Around the world, in cities just as multiracial as those in America -- in Birmingham, Auckland, Rio de Janeiro and others -- protesters took to the streets chanting the name of George Floyd in anger not at the inequalities of American society but at the racial stratification in their own.
The search for precedents, like that for origins, is always hazardous.
For a while, the unrest of 2020 revived memories of 1968. But the parallel is flawed. Neither urban insurrection nor generational revolt marks the daily and nocturnal marches of 2020. They are sui generis.
The protests appear to tear down the walls between nations. Yet meanwhile global fragmentation is deepening. Kindred grievances are erupting just as nations are turning their backs on one another.
In this sense the apt parallel is with the 1930s.

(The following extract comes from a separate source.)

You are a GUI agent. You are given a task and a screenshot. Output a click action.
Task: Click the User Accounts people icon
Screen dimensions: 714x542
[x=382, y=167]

With its trade wars, populist or fascist dictatorships, crumbling democracies and deepening gloom, that decade has commanded a morbid fascination at least since the financial crash of 2008.
The parallels between then and now can be shaky, but the most valid among them is also the least noticed – the inward turn among nations, as they pull out of multilateral agreements, raise tariffs, threaten neighbors or close borders. Who has time for the outer world or supranational causes?
Such causes abounded in the early 1930s. Pacifism was one. The disarmament conference that opened in Geneva in 1932 attracted petitions and delegations from organizations representing some 200 million people. World government was another.
Communism, a new, poorly understood alternative to a capitalist system blamed for the global depression, was yet another. “The great light in the east” brought pilgrims from far and wide to Moscow, and in New York, the comrades took leave of each other with the hopeful words, “Meet me on the barricades.”
But transnational enthusiasms were no match for their rivals. The call of nationalism soon sounded everywhere, expansionist here, isolationist there, sometimes derided as “beggar-thy-neighbor” or “every man for himself” but widely heard by multitudes of followers.
In the United States, the turmoil beyond the shores hardly troubled the candidates or voters in the elections of 1932 and 1936.
An aversion to foreign distractions brought the curtain down on transnational causes of any kind. Increasingly, pacifism shed internationalism for isolationist trappings.
In the elections of 2020, talk of a world descending into chaos has once again vanished from the national discussion, just as race, the planetary environment and other global causes of the day seemed poised to bring it back. Will it ever return?